Шрифт:
Я осторожно взял её руку в свою.
— Что ты хочешь сделать с ним? — спросил я тихо.
— С чем? — Шелли моргнула, словно вынырнув из тяжёлых воспоминаний.
— С Александрийским поместьем, — пояснил я. — Мы не обязаны его держать, если оно причиняет тебе боль.
— Но это очень ценная собственность, — словно на автомате ответила она, будто никогда раньше не думала о продаже.
— Мне всё равно, сколько оно стоит, — сказал я твёрдо. — Если оно тянет тебя назад, мы избавимся от него.
Шелли провела ладонью по моей щеке.
— Это уже не больно, правда, — сказала она мягко. — Вы с Ритой сделали для меня больше, чем кто бы то ни было. Вы помогли мне залечить раны, которые оставил Адлер.
Она замолчала на мгновение, словно подбирая слова.
— Медвежий угол — мой дом, теперь и навсегда. А Александрийское поместье… Это хороший актив. Может, когда-нибудь мы захотим начать новое дело. Я не уверена, что хочу продолжать путь, который мне навязал отец. Думаю, жеребенок Победы и Метеора будет последним. Но у этого места есть потенциал. Его просто нужно правильно использовать.

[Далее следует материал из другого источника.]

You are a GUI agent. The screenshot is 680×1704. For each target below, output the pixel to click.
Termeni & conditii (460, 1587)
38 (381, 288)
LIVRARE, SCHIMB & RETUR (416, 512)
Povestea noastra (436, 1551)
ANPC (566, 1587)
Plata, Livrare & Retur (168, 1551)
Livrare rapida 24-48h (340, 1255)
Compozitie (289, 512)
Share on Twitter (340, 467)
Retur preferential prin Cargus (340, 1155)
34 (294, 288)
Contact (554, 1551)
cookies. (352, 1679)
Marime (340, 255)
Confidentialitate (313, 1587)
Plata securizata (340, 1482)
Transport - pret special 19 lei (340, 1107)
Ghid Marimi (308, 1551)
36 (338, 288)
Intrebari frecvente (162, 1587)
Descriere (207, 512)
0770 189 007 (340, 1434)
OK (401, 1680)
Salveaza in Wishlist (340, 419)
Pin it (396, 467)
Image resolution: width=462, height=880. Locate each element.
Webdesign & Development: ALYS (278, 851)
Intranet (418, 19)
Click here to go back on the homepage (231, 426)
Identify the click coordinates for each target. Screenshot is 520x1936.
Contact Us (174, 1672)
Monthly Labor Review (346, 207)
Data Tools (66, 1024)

— Сделаем, как скажешь, — коротко поцеловал ее в губы.
— Хорошо, — она с благодарностью посмотрела мне в глаза и несколько раз легко коснулась губами моей шеи.
Я только начал расслабляться и получать удовольствие от ее ласки, как Шелли вдруг оживилась, ахнула и отвернулась к корзине.
— Ты просто обязан это попробовать! — с заговорщицкой улыбкой она вытащила небольшой сверток.
Развернув его, Шелли достала на свет мой любимый перекус: ломтики поджаренного мяса, тягучий плавленый сыр, маринованные корни ясеня — и все это на хрустящем ломте хлеба.
— Ты приготовила бутерброды! — обрадовался я, беря у нее угощение и откусывая солидный кусок.
— Специально для тебя, — с гордостью ответила она и достала второй бутерброд для себя.
— Это ты хорошо придумала, — похвалил я, быстро управившись со своей порцией.
— Угу, — протянула она, откладывая свой бутерброд в сторону. — Но я подумала и о других вещах.
— И о каких же? — спросил я, довольно усмехаясь, когда она, кошкой, подползла ко мне на коленях и уютно устроилась рядом.
— У меня для тебя еще много сюрпризов, Макс Медведев, — пропела она, ловко ослабляя завязки на моих штанах, освобождая полы рубахи и стягивая ее через голову.
— Ты сама лучше любого сюрприза, — успел выдохнуть я, прежде чем она припала к моим губам. Поцелуй был горячим, глубоким, требовательным.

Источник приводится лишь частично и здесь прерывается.